** Start ARTICLE **
In louder situations if you are using a lower-powered amp then you may need a pair of our 1x12" cabs. In very LOUD situations or outdoors then you may need two even with a powerful amp pushing them.

12XN larger one cab solutions

If you want one cab that can handle anything go for the Big Twin 2. If your fingers/bass/amp/FX can create a tone than the BT2 will reproduce it faithfully and VERY LOUD with plenty of bottom and great dispersion around the room.

If you do not need extended HF response (i.e. you prefer flatwound or old roundwound strings, roll your tone knob off or turn your treble down) then the Super Twin is the answer. The only exception would be if you tune down to below low-B or use a lot of FX with synths and octavers with extremely high LF output.

Modular equivalents to the large 12XN cabs

If you want the performance of the Big Twin 2 but would rather have two smaller cabs than one larger cab, then two Big Baby 2s have near identical tone and performance (they actually fractionally better it in the lows thanks to having a little more enclosure size and more port area and are taller so more audible on very cramped stages if you're tall).

If you want the performance of the Super Twin but would rather have two smaller cabs than one larger cab, then two Super Compacts have near identical tone and performance (they actually fractionally better it in the lows thanks to having a little more enclosure size and more port area and are taller so more audible on very cramped stages if you're tall).

Mix and match 12XN rigs

All the 12XN550 Barefaced cabs will work well together. However the best pairings are either with identical cabs or with matching 1x12" and 2x12" variants (i.e. BB2 with BT2, SC with ST). The other particularly good pairing is the Super Midget with the Super Compact.

 

Barefaced Generation Two  - discontinued models information (2010-2013)

The Engineered Modular System

Our most popular cabs, and indeed the ones that suit most bass players, are the modular range of Midget, Compact, Super Twelve and new Super Fifteen. These cabs have a tonal profile similar to other top quality bass cabs yet produce greater output for their size whilst weighing less. They do not suffer from the excess midrange and weak lows which characterises the earlier and cheaper neodymium magnet bass drivers but have the full fat yet clear sound of expensive drivers in carefully aligned, properly braced and correctly damped enclosures.

Both the Midget and Super Twelve are available with high quality tweeters with custom built crossovers which extend the response to the limit of human hearing with remarkably even response, low distortion and none of that spikey fizzy sound that marrs less well designed woofer+tweeter cabs. They can even do double duty as high output compact PA cabs!

These four cabs can be used singly or in various combinations, to handle the smallest to the loudest gig, and have been carefully engineered to couple as efficiently as possible and provide an effective polar pattern when multiple cabs are used. The most popular modular Barefaced rig of Midget+Compact can play louder and fatter than any 4x10" on the market, yet you can use a lone Midget as a tiny but very loud stage monitor or to fill surprisingly large venues with bottom, whilst the Compact as a standalone has comparable midrange punch and treble clarity yet bigger deeper lows so can handle larger venues without PA support.
** End ARTICLE **
** Start DATA SHOWN **
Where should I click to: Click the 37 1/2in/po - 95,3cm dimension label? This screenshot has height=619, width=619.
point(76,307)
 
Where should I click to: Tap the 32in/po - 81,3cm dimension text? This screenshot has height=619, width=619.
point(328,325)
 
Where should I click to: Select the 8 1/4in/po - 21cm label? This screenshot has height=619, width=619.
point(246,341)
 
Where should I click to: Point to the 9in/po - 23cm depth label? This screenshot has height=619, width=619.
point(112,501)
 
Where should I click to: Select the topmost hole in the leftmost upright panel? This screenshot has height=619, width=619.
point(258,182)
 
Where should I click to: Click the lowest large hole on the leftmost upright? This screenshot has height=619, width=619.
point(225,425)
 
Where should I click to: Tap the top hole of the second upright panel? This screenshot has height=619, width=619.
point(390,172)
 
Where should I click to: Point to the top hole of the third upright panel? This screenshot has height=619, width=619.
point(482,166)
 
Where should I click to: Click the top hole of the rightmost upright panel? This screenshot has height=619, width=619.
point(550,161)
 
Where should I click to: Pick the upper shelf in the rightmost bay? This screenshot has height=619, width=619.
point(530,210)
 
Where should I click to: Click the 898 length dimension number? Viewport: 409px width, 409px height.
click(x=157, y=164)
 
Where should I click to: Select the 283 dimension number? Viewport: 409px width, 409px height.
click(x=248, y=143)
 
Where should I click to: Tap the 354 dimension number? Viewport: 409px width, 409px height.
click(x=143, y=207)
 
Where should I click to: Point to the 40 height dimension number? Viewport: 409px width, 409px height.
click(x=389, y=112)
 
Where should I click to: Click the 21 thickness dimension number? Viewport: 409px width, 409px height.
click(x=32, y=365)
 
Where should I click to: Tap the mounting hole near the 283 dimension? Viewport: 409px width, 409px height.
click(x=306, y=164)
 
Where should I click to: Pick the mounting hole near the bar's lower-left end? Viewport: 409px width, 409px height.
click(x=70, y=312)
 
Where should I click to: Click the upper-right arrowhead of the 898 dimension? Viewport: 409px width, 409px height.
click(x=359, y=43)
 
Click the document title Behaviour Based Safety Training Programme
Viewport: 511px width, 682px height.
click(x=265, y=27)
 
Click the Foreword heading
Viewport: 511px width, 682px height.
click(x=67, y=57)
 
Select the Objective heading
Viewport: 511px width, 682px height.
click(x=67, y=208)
** End DATA SHOWN **
PARTS OF THE EXERCISE –
a: Reproduce word for word the passage of the bass cabinet article from "Both the Midget" up to and including "compact PA cabs!".
b: Pick up the bass cabinet article where it stops and keep writing it.

OUTPUTS BY TASK –
a:
Both the Midget and Super Twelve are available with high quality tweeters with custom built crossovers which extend the response to the limit of human hearing with remarkably even response, low distortion and none of that spikey fizzy sound that marrs less well designed woofer+tweeter cabs. They can even do double duty as high output compact PA cabs!

b:
The Big Series

2013 update! The cabs haven't really changed but the amplifier landscape very much has - the typical power output of bass amps, particularly lightweight ones, is usefully higher than when we started Barefaced. Consequently we'd say that if you want a BIG sound and either have a powerful amp or are willing to buy one, then these are the cabs for you. The Big Twin and Big Baby (and corresponding Baby Sub) represent a quantum leap forwards in bass cab technology. Some bass players will find these cabs too revealing but if you are after the most accurate representation of the sound of your instrument, which remains consistent both on and off-axis and as you turn up louder and louder to punishing SPL, then these cabs are quantifiably the best on the market.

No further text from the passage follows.